▶ **The task**
Retype the lines below word for word, without the pictures.

▶ **Exercise material**
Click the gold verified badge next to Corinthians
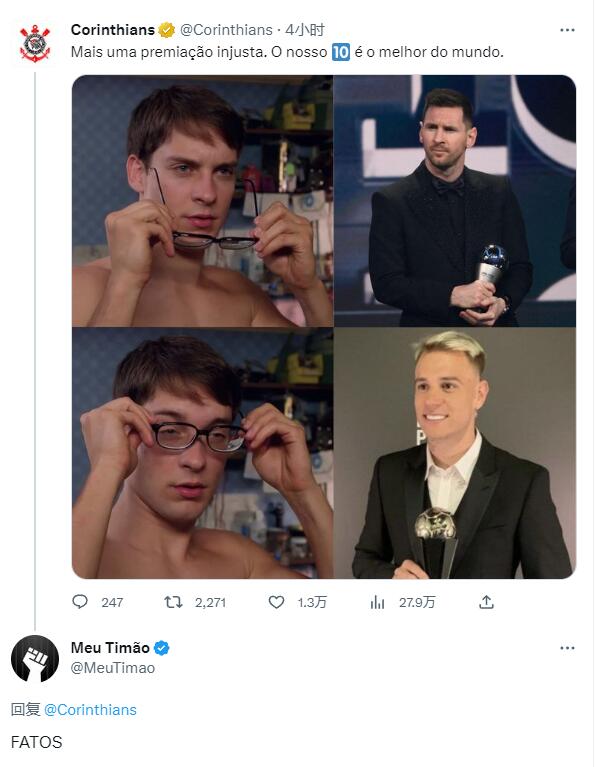 [166, 30]
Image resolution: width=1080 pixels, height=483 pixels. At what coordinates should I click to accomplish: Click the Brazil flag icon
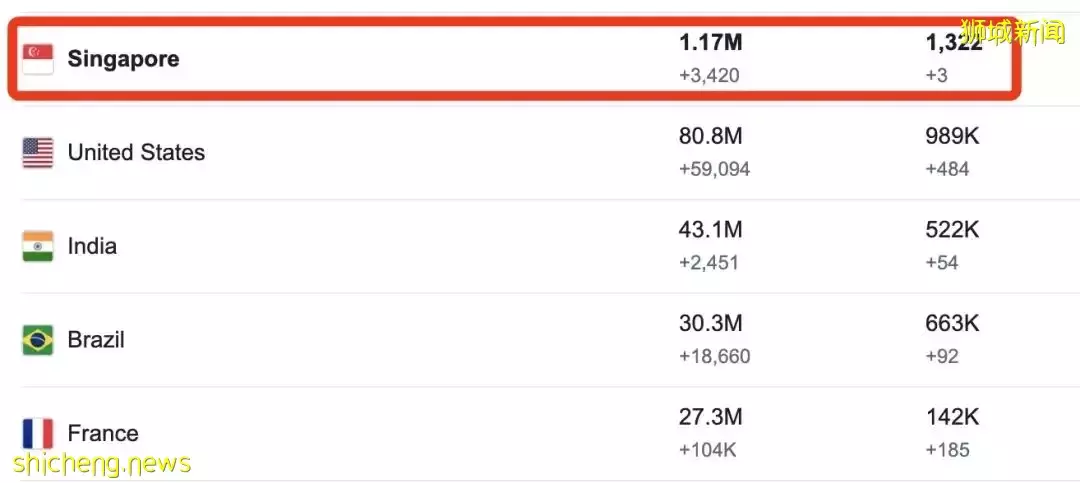point(38,340)
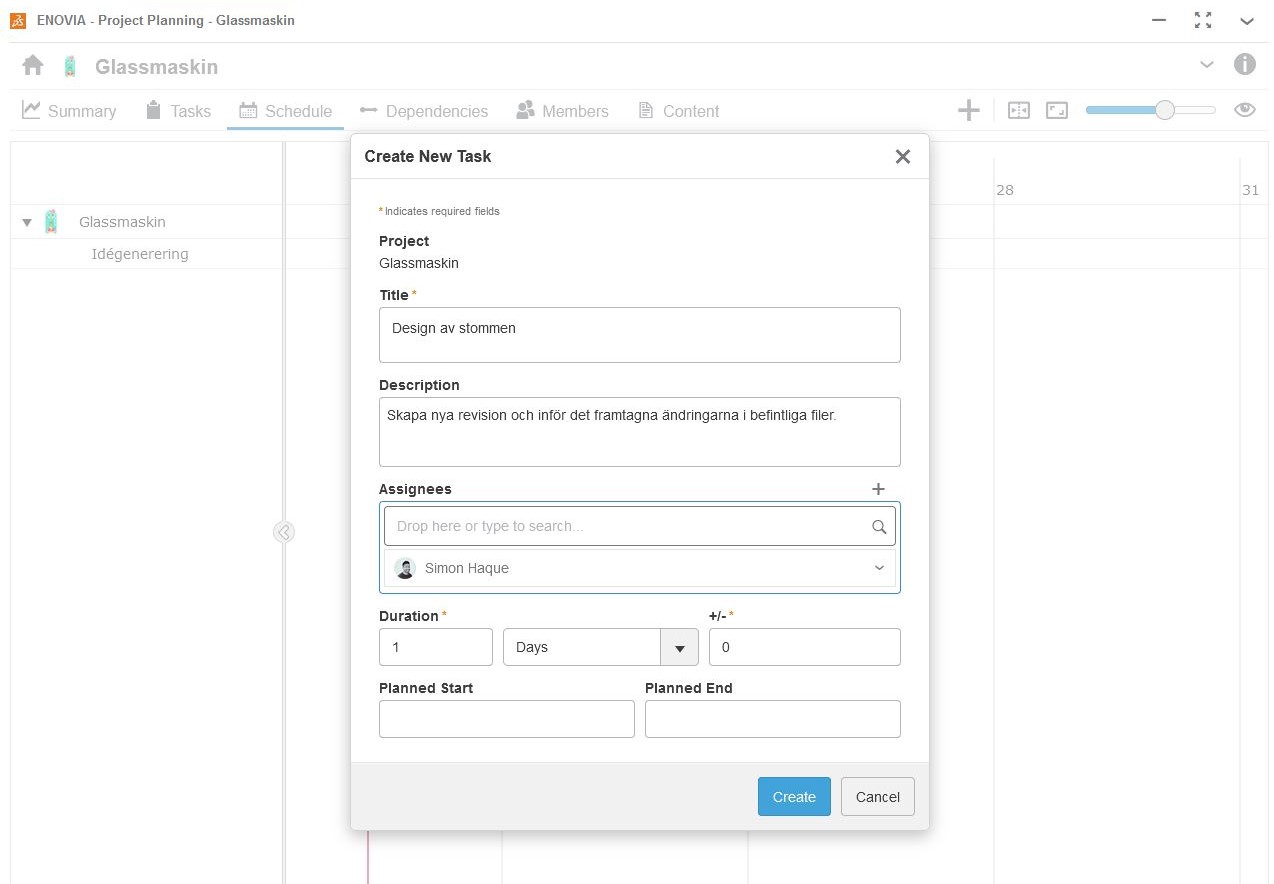The image size is (1274, 884).
Task: Adjust the zoom slider handle
Action: pyautogui.click(x=1164, y=111)
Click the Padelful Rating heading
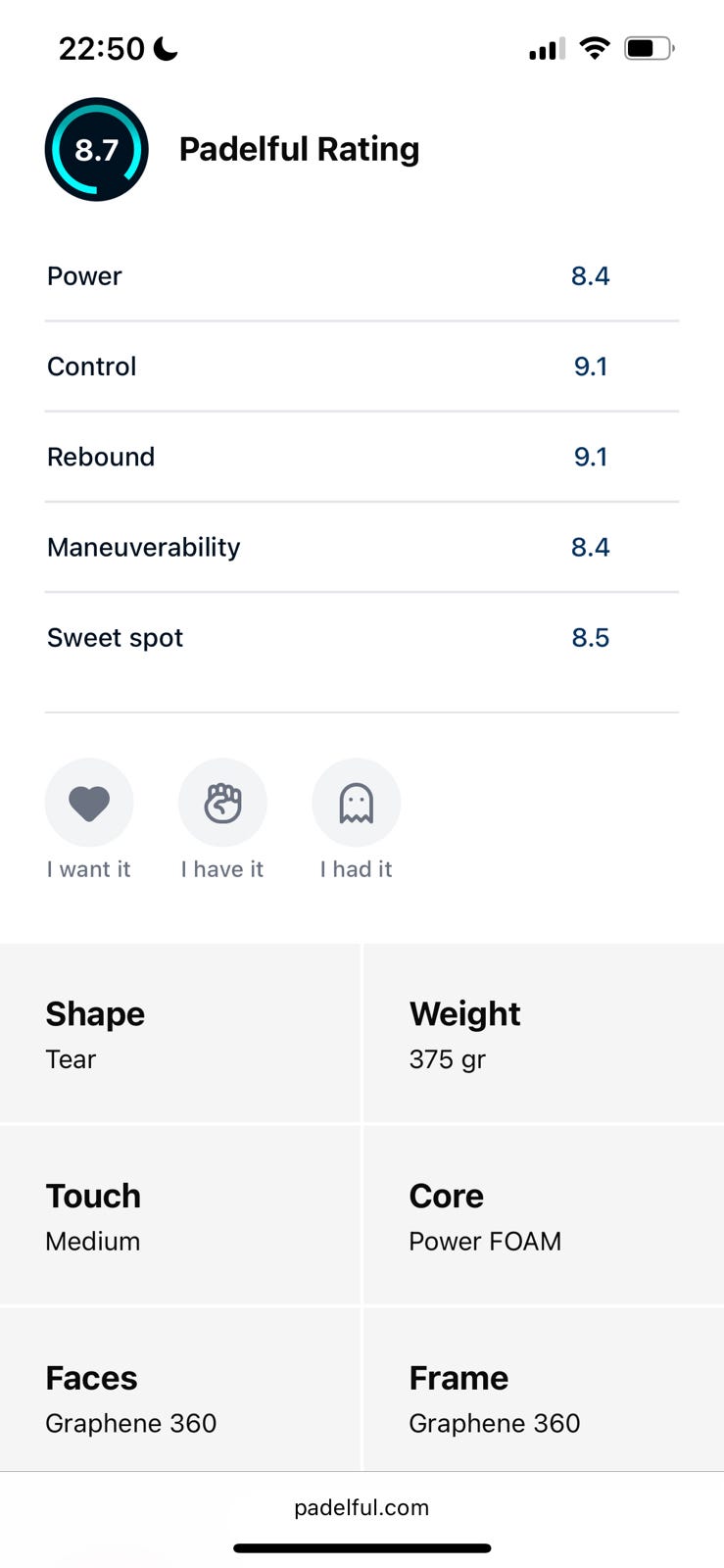The height and width of the screenshot is (1568, 724). pos(299,149)
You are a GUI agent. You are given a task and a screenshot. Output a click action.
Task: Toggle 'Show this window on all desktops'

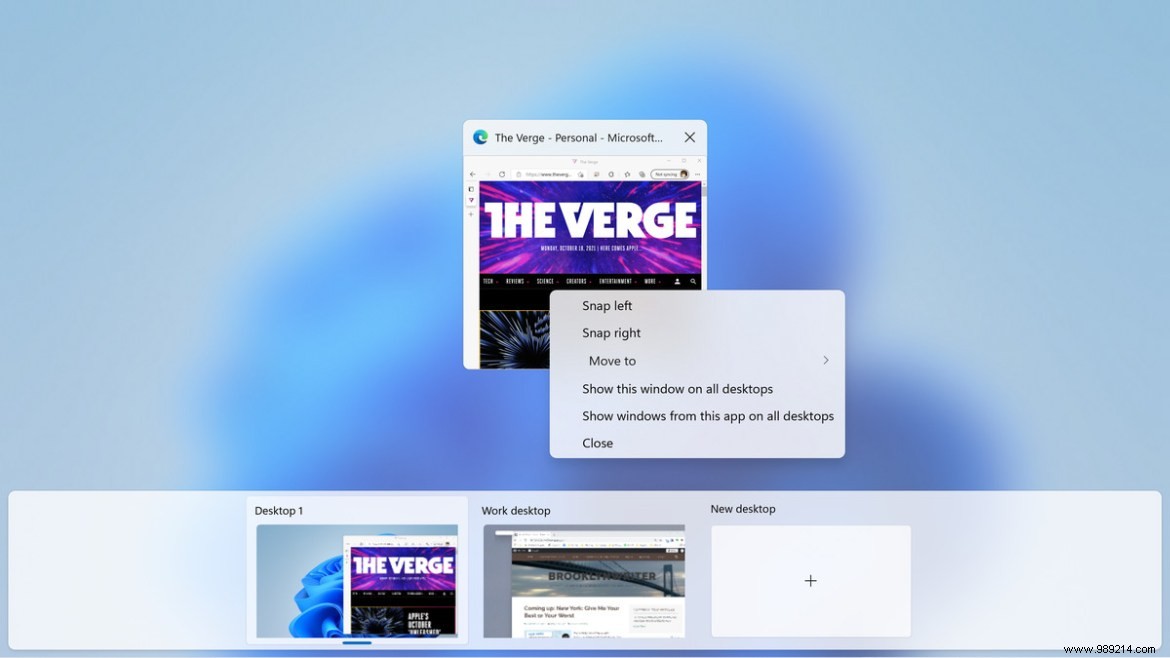click(677, 388)
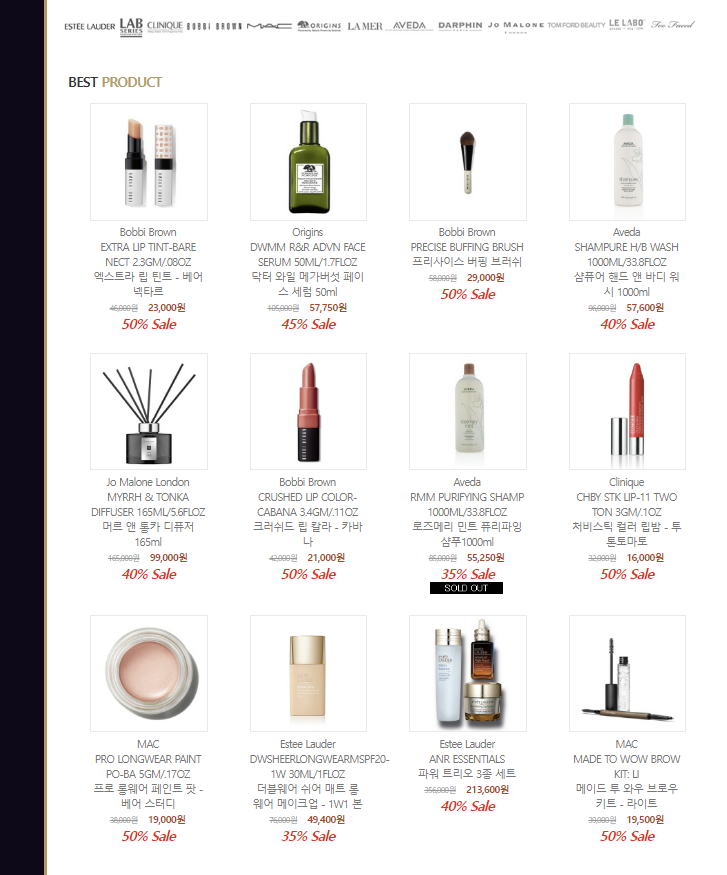Screen dimensions: 727x875
Task: Select the Le Labo brand logo
Action: click(x=626, y=24)

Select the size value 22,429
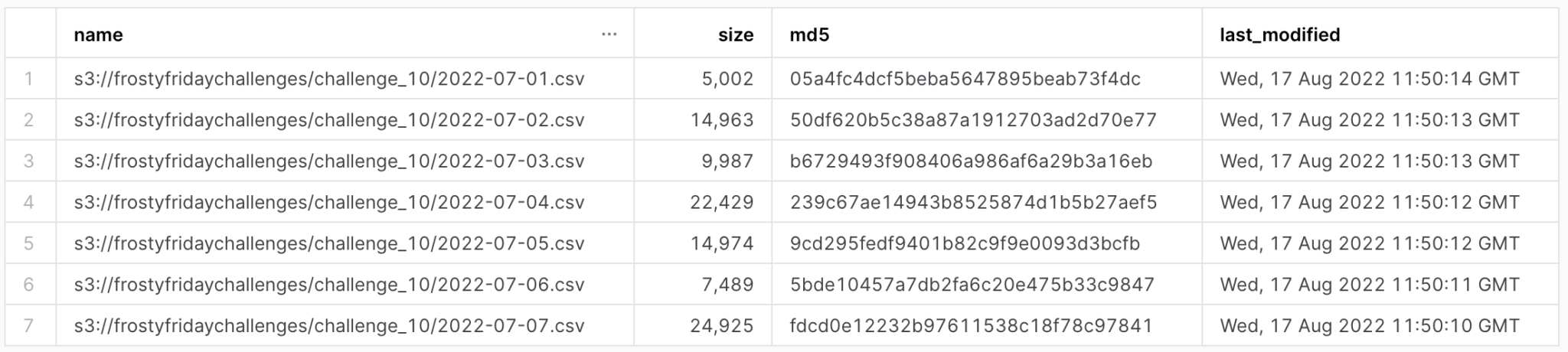721,202
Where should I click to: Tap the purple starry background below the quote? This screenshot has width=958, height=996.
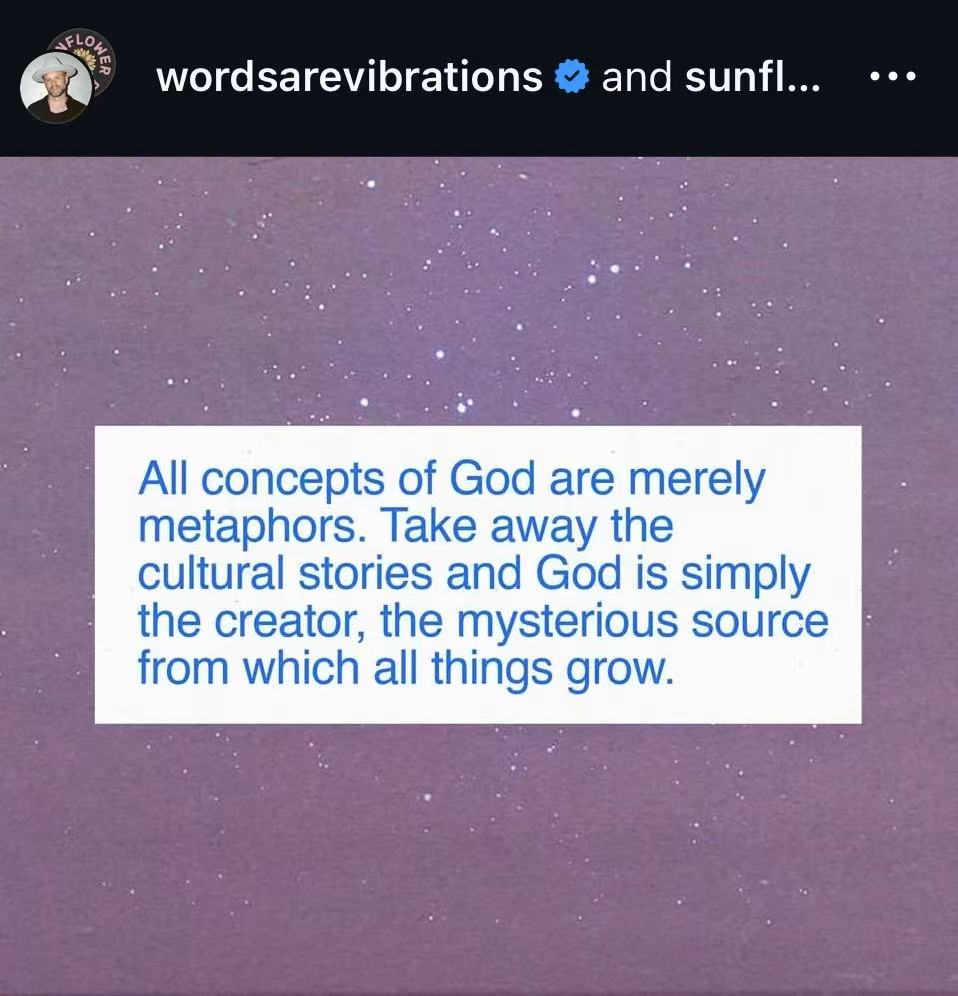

▶ **Expected answer**
Click the gold verified badge next to Corinthians
 [166, 30]
Image resolution: width=1080 pixels, height=483 pixels. At what coordinates should I click to accomplish: Click the Brazil flag icon
point(38,340)
The image size is (1274, 884).
Task: Adjust the zoom slider handle
Action: pyautogui.click(x=1164, y=111)
Click the Padelful Rating heading
The height and width of the screenshot is (1568, 724). pos(299,149)
You are a GUI agent. You are given a task and a screenshot. Output a click action.
Task: Toggle 'Show this window on all desktops'

click(677, 388)
Screen dimensions: 727x875
Task: Select the Le Labo brand logo
Action: click(x=626, y=24)

Select the size value 22,429
721,202
Where should I click to: Tap the purple starry background below the quote? This screenshot has width=958, height=996.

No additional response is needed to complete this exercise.